Dataset excerpt
|---|

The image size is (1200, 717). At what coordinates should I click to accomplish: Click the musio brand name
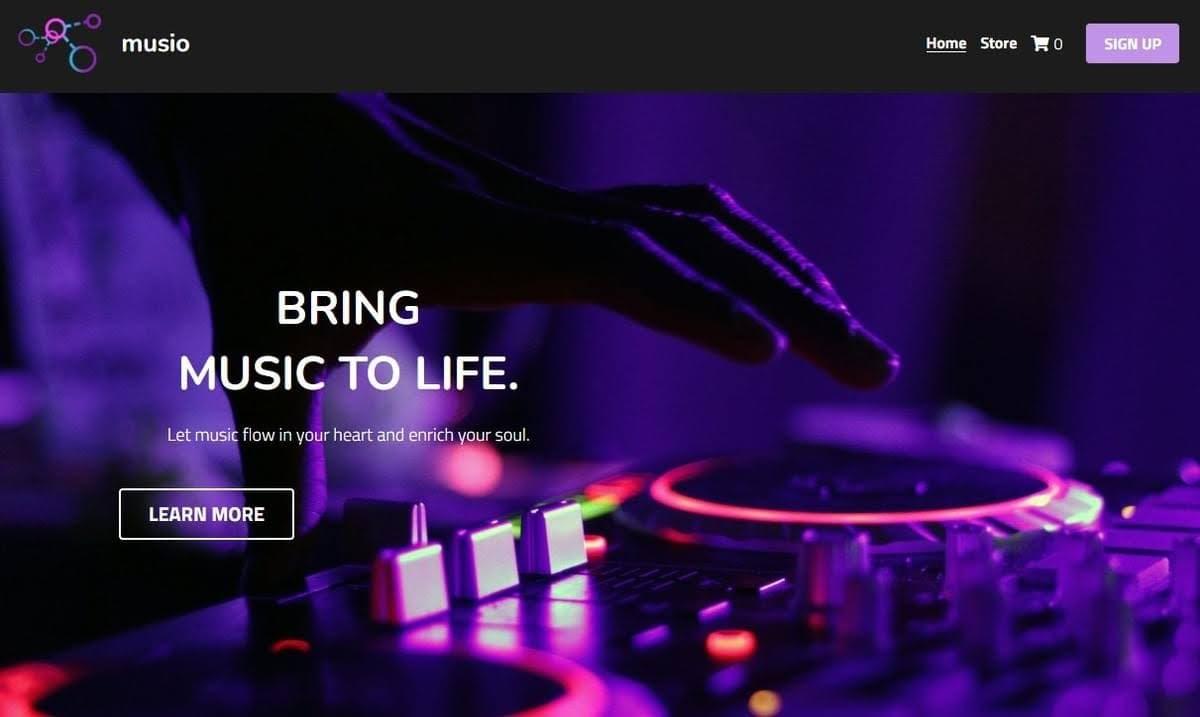(x=155, y=43)
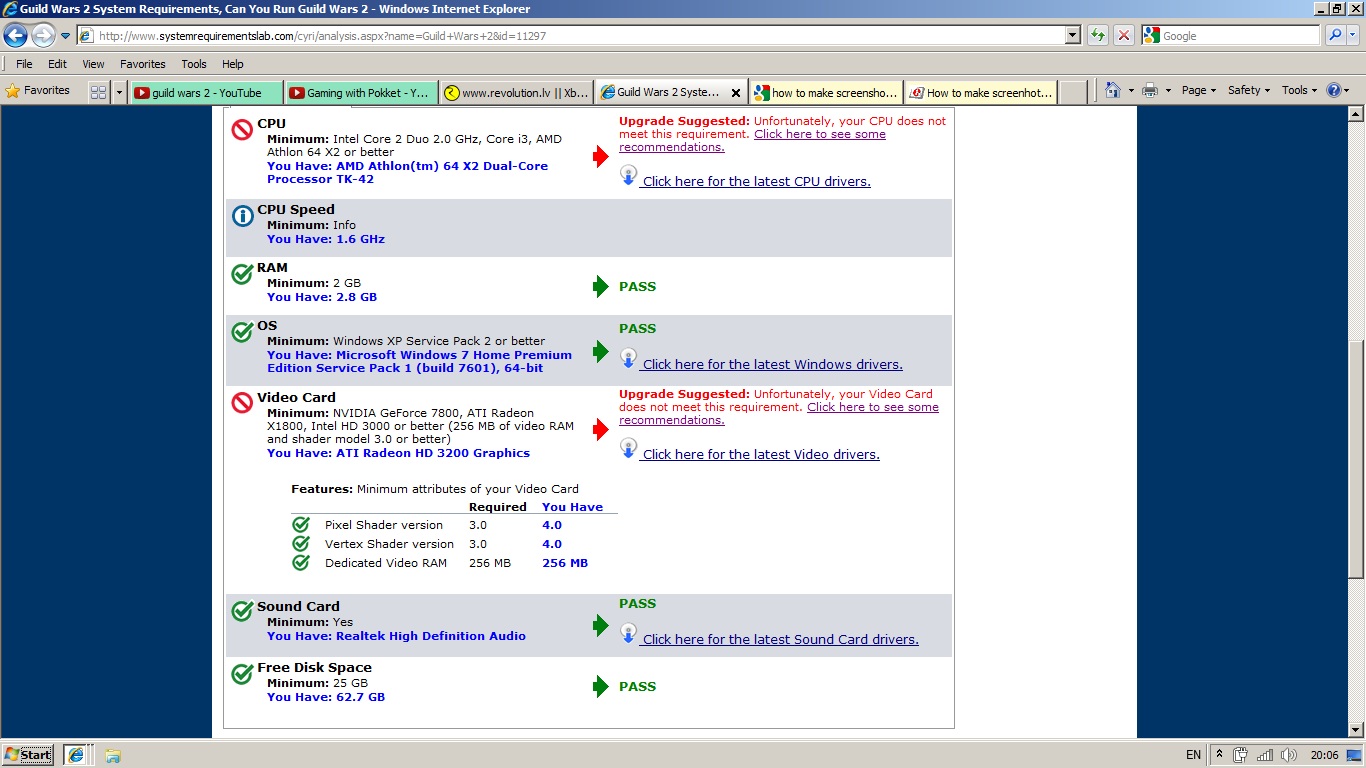Click the Home icon in command bar
This screenshot has height=768, width=1366.
pyautogui.click(x=1112, y=90)
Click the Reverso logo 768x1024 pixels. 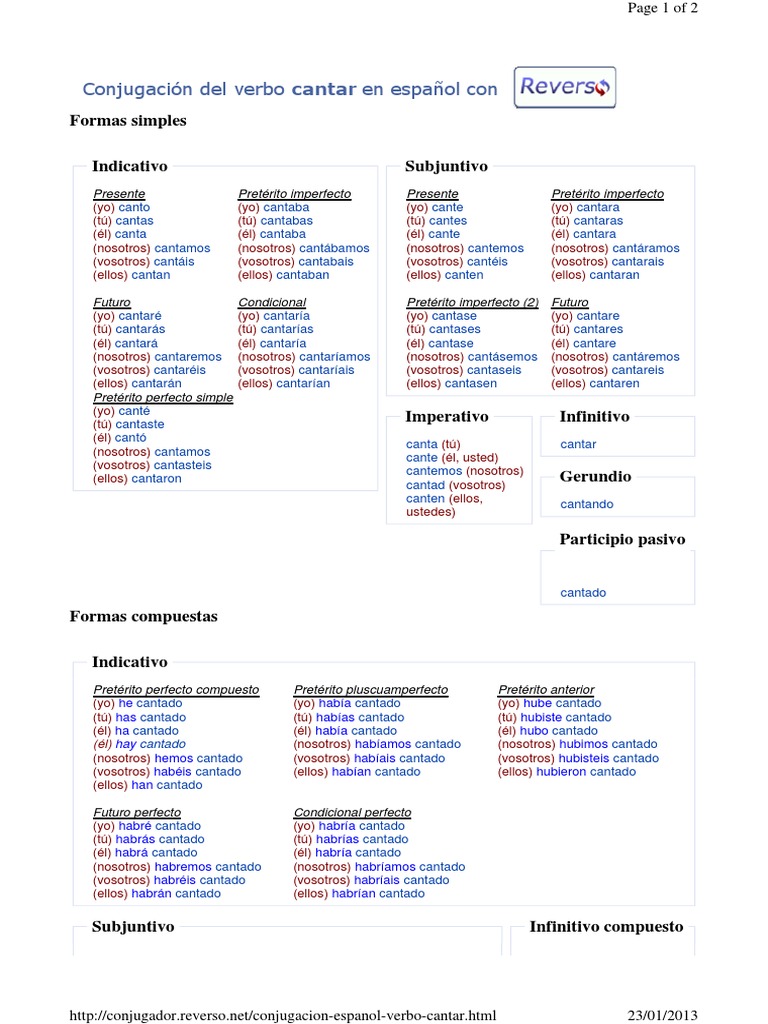click(565, 87)
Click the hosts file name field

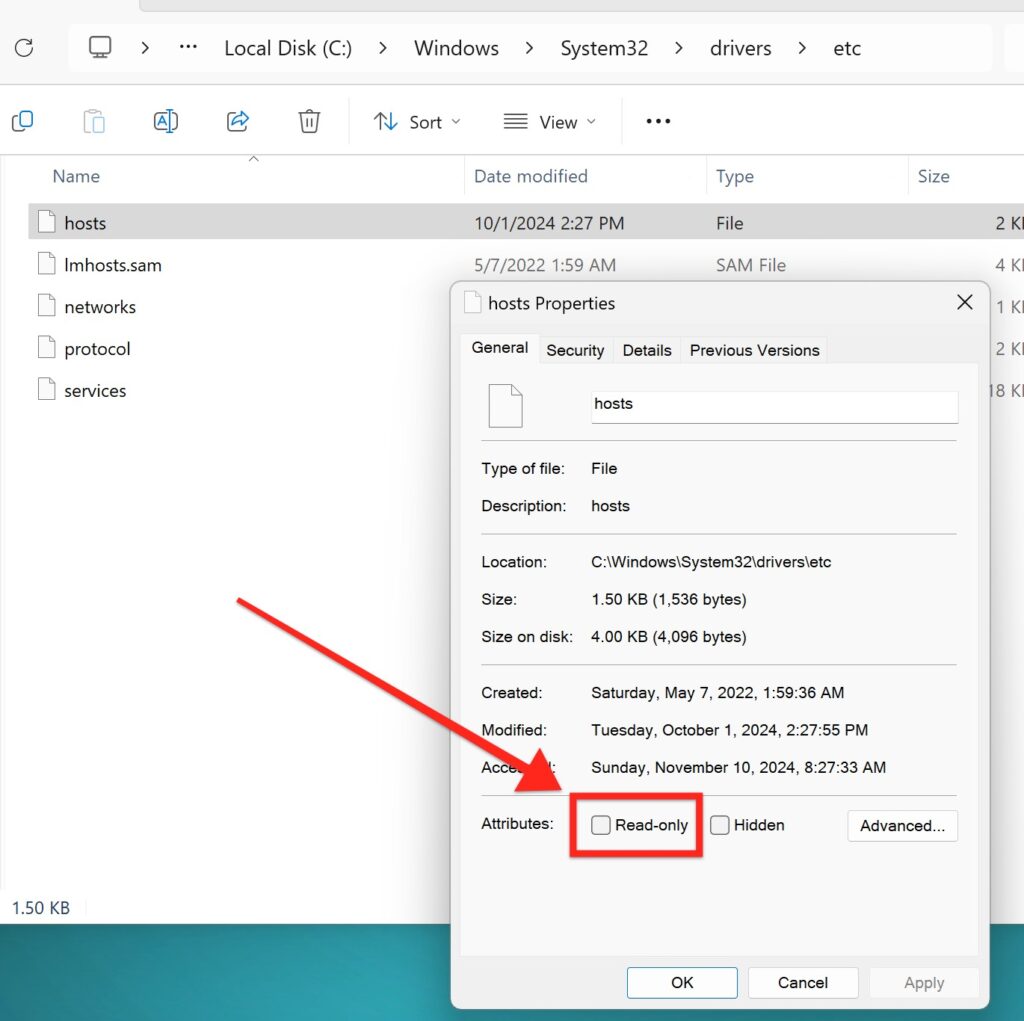774,406
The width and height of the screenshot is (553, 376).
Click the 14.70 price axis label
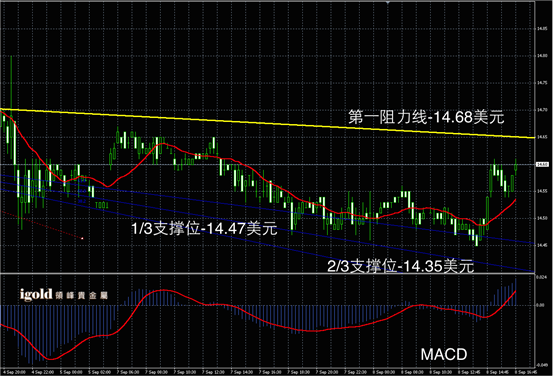[x=542, y=110]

|---|

Count the lines above that contain the string "screenshot", treating case as significant. Reply with the number only.

CORRECT OUTPUT
2